Please repeat every entry, keeping each one exactly the same.

════════════════════

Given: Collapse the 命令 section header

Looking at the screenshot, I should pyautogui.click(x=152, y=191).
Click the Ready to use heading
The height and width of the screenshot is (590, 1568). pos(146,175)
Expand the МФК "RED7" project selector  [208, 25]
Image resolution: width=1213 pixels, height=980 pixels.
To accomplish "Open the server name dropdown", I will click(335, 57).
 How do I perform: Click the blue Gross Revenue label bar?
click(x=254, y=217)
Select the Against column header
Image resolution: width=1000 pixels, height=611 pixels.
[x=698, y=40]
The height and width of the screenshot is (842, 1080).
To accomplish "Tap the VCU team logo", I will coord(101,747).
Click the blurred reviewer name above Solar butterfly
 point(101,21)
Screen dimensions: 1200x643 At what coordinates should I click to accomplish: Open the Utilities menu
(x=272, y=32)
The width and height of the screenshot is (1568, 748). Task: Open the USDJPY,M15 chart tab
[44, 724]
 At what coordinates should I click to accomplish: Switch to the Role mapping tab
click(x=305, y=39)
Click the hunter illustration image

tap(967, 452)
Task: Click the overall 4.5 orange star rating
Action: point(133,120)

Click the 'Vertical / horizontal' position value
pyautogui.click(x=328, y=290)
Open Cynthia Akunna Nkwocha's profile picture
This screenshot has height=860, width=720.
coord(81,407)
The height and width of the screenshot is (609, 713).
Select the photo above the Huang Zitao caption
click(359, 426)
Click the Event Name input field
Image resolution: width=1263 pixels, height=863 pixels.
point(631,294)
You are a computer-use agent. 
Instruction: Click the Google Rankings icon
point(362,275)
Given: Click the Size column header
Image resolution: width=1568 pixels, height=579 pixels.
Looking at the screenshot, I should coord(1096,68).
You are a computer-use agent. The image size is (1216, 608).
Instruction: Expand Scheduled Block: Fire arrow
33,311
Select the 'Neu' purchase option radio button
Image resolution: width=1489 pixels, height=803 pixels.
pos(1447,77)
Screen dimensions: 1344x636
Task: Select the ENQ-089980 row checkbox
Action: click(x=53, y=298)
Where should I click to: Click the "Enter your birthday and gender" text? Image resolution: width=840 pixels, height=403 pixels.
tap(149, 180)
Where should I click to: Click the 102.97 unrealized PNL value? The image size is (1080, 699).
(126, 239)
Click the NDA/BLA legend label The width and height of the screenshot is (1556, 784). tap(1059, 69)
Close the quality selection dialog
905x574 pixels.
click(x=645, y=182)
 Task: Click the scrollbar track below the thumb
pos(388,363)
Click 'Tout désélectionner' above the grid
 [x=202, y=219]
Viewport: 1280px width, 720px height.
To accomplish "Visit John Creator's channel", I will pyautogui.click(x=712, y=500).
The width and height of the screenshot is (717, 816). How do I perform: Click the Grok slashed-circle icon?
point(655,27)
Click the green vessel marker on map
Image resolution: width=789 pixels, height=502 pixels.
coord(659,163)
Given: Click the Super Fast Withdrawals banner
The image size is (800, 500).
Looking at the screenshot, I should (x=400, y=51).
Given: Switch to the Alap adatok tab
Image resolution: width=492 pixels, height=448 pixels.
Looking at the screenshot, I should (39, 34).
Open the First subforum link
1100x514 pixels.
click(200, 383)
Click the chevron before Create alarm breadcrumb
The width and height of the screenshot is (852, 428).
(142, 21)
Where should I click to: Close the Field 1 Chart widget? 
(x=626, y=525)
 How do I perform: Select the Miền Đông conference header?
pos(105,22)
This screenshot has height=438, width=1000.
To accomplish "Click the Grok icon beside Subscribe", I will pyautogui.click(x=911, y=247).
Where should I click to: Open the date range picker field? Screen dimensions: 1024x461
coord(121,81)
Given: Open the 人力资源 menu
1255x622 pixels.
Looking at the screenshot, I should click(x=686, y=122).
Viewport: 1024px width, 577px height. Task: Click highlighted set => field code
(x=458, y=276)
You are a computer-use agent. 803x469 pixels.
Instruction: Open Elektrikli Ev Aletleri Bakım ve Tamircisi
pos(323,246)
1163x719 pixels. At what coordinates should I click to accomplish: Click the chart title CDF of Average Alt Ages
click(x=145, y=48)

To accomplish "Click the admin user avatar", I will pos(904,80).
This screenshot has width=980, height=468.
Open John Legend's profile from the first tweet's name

════════════════════

● Exercise result:
Given: Collapse the 命令 section header

Looking at the screenshot, I should pyautogui.click(x=152, y=191).
Click the Ready to use heading
The height and width of the screenshot is (590, 1568). pos(146,175)
Expand the МФК "RED7" project selector  [208, 25]
Image resolution: width=1213 pixels, height=980 pixels.
To accomplish "Open the server name dropdown", I will click(335, 57).
 How do I perform: Click the blue Gross Revenue label bar?
click(x=254, y=217)
Select the Against column header
Image resolution: width=1000 pixels, height=611 pixels.
[x=698, y=40]
The height and width of the screenshot is (842, 1080).
To accomplish "Tap the VCU team logo", I will coord(101,747).
Click the blurred reviewer name above Solar butterfly
 point(101,21)
Screen dimensions: 1200x643 At what coordinates should I click to accomplish: Open the Utilities menu
(x=272, y=32)
The width and height of the screenshot is (1568, 748). Task: Open the USDJPY,M15 chart tab
[44, 724]
 At what coordinates should I click to accomplish: Switch to the Role mapping tab
click(x=305, y=39)
Click the hunter illustration image

tap(967, 452)
Task: Click the overall 4.5 orange star rating
Action: point(133,120)

Click the 'Vertical / horizontal' position value
pyautogui.click(x=328, y=290)
Open Cynthia Akunna Nkwocha's profile picture
This screenshot has height=860, width=720.
coord(81,407)
The height and width of the screenshot is (609, 713).
Select the photo above the Huang Zitao caption
click(359, 426)
Click the Event Name input field
Image resolution: width=1263 pixels, height=863 pixels.
point(631,294)
You are a computer-use agent. 
Instruction: Click the Google Rankings icon
point(362,275)
Given: Click the Size column header
Image resolution: width=1568 pixels, height=579 pixels.
Looking at the screenshot, I should coord(1096,68).
You are a computer-use agent. The image size is (1216, 608).
Instruction: Expand Scheduled Block: Fire arrow
33,311
Select the 'Neu' purchase option radio button
Image resolution: width=1489 pixels, height=803 pixels.
pos(1447,77)
Screen dimensions: 1344x636
Task: Select the ENQ-089980 row checkbox
Action: click(x=53, y=298)
Where should I click to: Click the "Enter your birthday and gender" text? Image resolution: width=840 pixels, height=403 pixels.
tap(149, 180)
Where should I click to: Click the 102.97 unrealized PNL value? The image size is (1080, 699).
(126, 239)
Click the NDA/BLA legend label The width and height of the screenshot is (1556, 784). tap(1059, 69)
Close the quality selection dialog
905x574 pixels.
click(x=645, y=182)
 Task: Click the scrollbar track below the thumb
pos(388,363)
Click 'Tout désélectionner' above the grid
 [x=202, y=219]
Viewport: 1280px width, 720px height.
To accomplish "Visit John Creator's channel", I will pyautogui.click(x=712, y=500).
The width and height of the screenshot is (717, 816). How do I perform: Click the Grok slashed-circle icon?
point(655,27)
Click the green vessel marker on map
Image resolution: width=789 pixels, height=502 pixels.
coord(659,163)
Given: Click the Super Fast Withdrawals banner
The image size is (800, 500).
Looking at the screenshot, I should (x=400, y=51).
Given: Switch to the Alap adatok tab
Image resolution: width=492 pixels, height=448 pixels.
Looking at the screenshot, I should (39, 34).
Open the First subforum link
1100x514 pixels.
click(200, 383)
Click the chevron before Create alarm breadcrumb
The width and height of the screenshot is (852, 428).
(142, 21)
Where should I click to: Close the Field 1 Chart widget? 
(x=626, y=525)
 How do I perform: Select the Miền Đông conference header?
pos(105,22)
This screenshot has height=438, width=1000.
To accomplish "Click the Grok icon beside Subscribe", I will pyautogui.click(x=911, y=247).
Where should I click to: Open the date range picker field? Screen dimensions: 1024x461
coord(121,81)
Given: Open the 人力资源 menu
1255x622 pixels.
Looking at the screenshot, I should click(x=686, y=122).
Viewport: 1024px width, 577px height. Task: Click highlighted set => field code
(x=458, y=276)
You are a computer-use agent. 803x469 pixels.
Instruction: Open Elektrikli Ev Aletleri Bakım ve Tamircisi
pos(323,246)
1163x719 pixels. At what coordinates should I click to accomplish: Click the chart title CDF of Average Alt Ages
click(x=145, y=48)

To accomplish "Click the admin user avatar", I will pos(904,80).
This screenshot has width=980, height=468.
Open John Legend's profile from the first tweet's name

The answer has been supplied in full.